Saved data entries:
◇ ◇ ◇

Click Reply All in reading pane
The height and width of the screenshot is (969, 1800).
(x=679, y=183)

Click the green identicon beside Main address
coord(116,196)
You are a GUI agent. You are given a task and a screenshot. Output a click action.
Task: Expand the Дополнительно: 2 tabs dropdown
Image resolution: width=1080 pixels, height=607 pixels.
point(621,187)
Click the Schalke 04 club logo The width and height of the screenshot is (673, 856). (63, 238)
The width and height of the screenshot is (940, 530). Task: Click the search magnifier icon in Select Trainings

◇ ◇ ◇

**DESCRIPTION OF THE TASK**
Could you retype every record above exactly as written?

**ANSWER BELOW**
Click Reply All in reading pane
The height and width of the screenshot is (969, 1800).
(x=679, y=183)

Click the green identicon beside Main address
coord(116,196)
You are a GUI agent. You are given a task and a screenshot. Output a click action.
Task: Expand the Дополнительно: 2 tabs dropdown
Image resolution: width=1080 pixels, height=607 pixels.
point(621,187)
Click the Schalke 04 club logo The width and height of the screenshot is (673, 856). (63, 238)
The width and height of the screenshot is (940, 530). Task: Click the search magnifier icon in Select Trainings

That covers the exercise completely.